Djokovic faces spell out with ‘complicated’ wrist injury
Six-time Grand Slam champion Novak Djokovic faces an anxious wait to see how long his right-wrist injury will keep him away from tennis.
Djokovic lost his Monte Carlo Masters title on Saturday after being beaten by Roger Federer in the semifinal, where the Serb played with heavy strapping on his right wrist and was unable to serve or return to his usual level.
”I just rest now. I cannot play tennis for some time. How long, I don’t know. It’s really not in my hands anymore,” Djokovic said. ”I’m going to rest and see when it can heal 100 percent, then I will be back on the court.”
There was some bright news, however.
”Well, the good thing is I don’t need to have a surgery. I don’t have any rupture or something like that,” Djokovic said. ”I’m going to go see doctors tonight and then tomorrow again have another MRI (scan), see if anything changed in this seven days since I had the last one.”
He does not know what the exact injury is.
”I heard so many things in last 10 days,” Djokovic said. ”Trust me, it’s complicated.”
The second-ranked Serb had complained earlier this week about the pain, but then said it felt better after taking a day off from playing and training between his matches on Tuesday and Thursday.
His arduous quarterfinal win against Guillermo Garcia-Lopez on Friday, needing more than two hours to beat the Spaniard, aggravated the pain.
”Long match, long rallies, heavy balls, definitely did not help the state of my arm,” he said. ”Since last night it was as it is now.”

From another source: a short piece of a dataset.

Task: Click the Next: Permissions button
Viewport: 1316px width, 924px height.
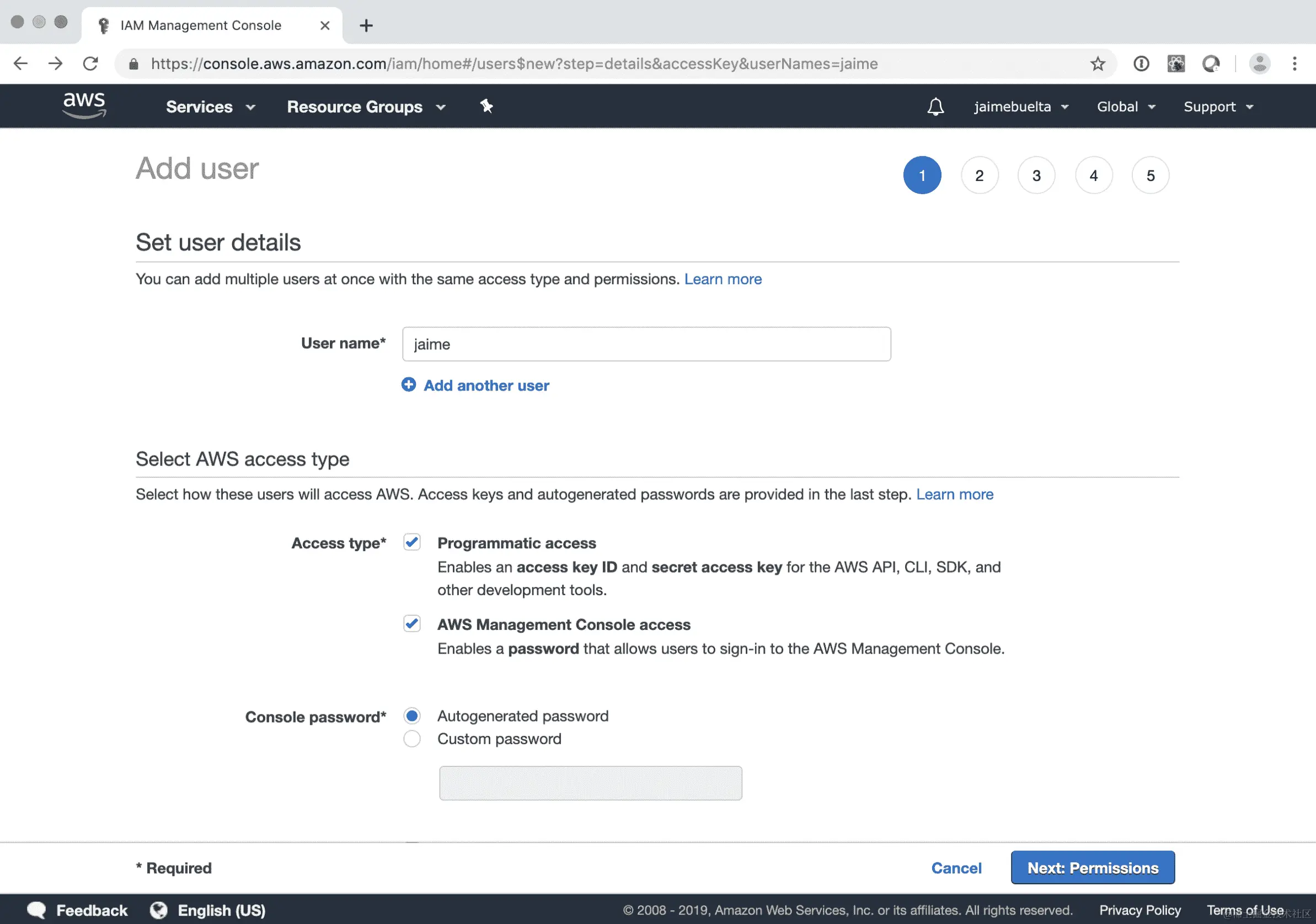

Djokovic was looking to win his fifth straight Masters title but felt he was up against it from the outset.
”The pain was there every single day from 10 days ago. At some stages it was very painful,” he said. ”I didn’t want to pull out (against Federer) because then people start talking different things about me and my withdraws and so forth. That was the main reason.”
Djokovic thinks he may have started training too hard on clay after switching from the grueling hard courts in the United States, where he won Masters titles at Miami and Indian Wells.
”It happened in two days. Obviously I practiced a lot. Maybe I started a bit too strong,” he said. ”The transition from hard court to clay, different balls, have probably taken its toll.”